WHAT THIS TASK INVOLVES: Pictures stay out of the copy. Retype exactly the lines below from the one with "How do I perform: Share" through the one with "know when she".

MATERIAL FOR THIS EXERCISE:

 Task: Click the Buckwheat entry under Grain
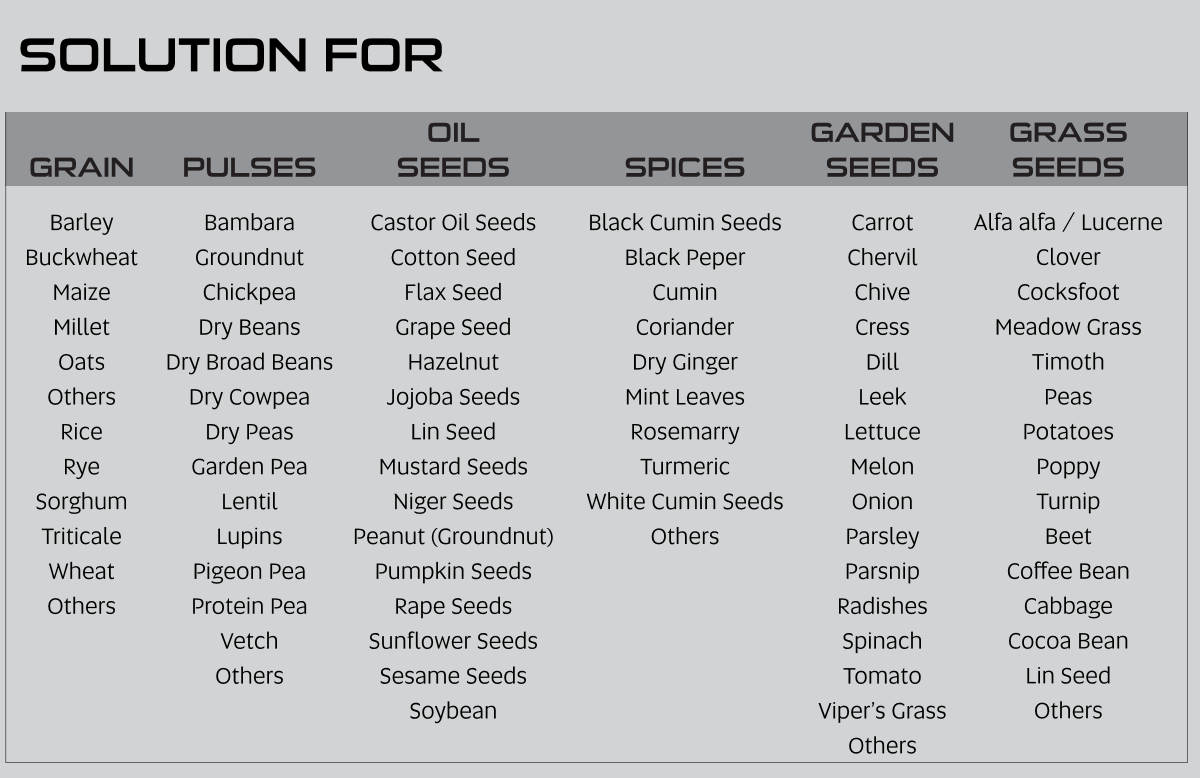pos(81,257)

---

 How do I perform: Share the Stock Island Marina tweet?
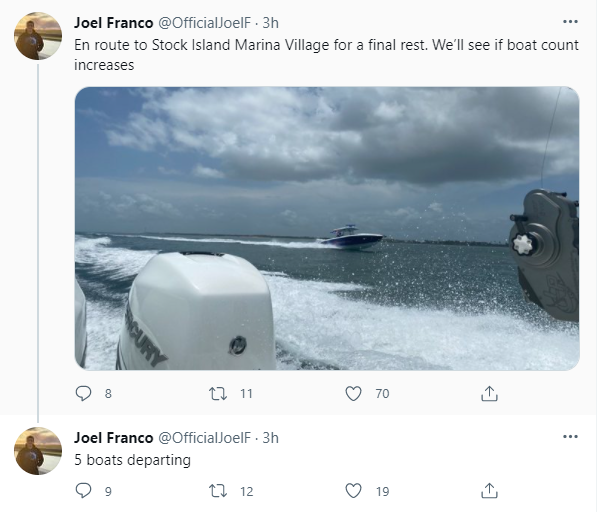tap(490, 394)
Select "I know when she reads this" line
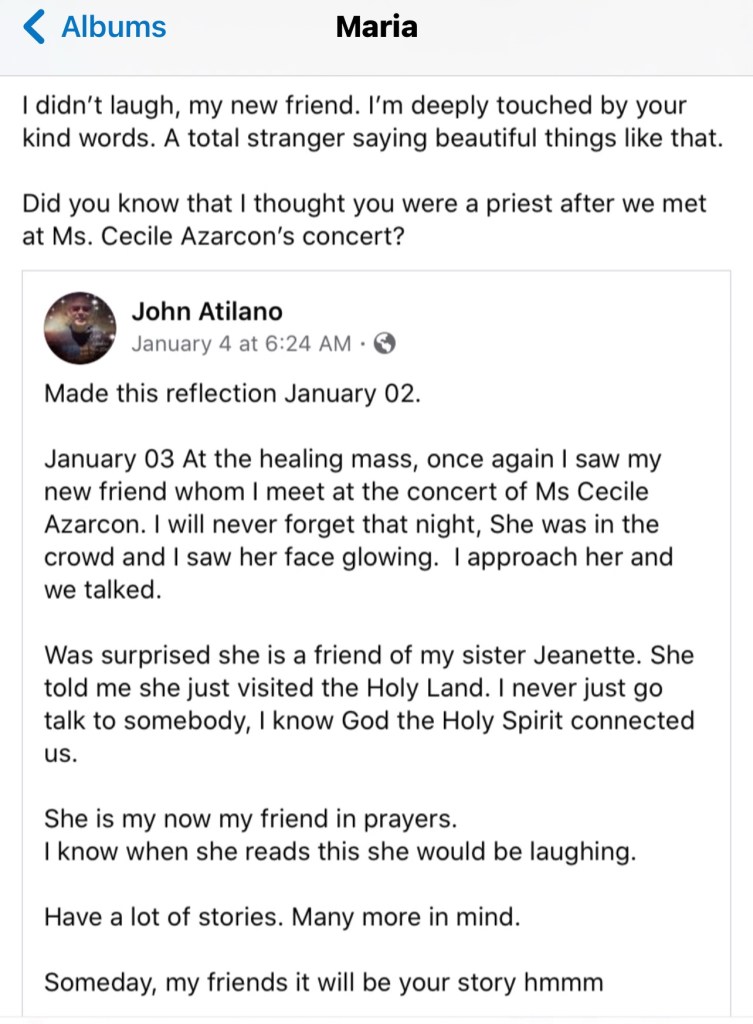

...

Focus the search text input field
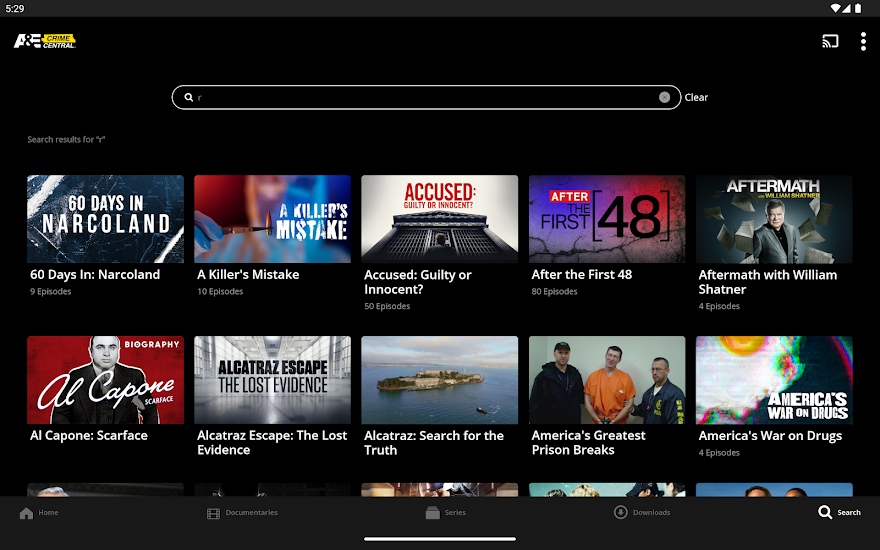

WRITTEN RESPONSE:
 How do I perform: Share the Stock Island Marina tweet?
tap(490, 394)
Select "I know when she reads this" line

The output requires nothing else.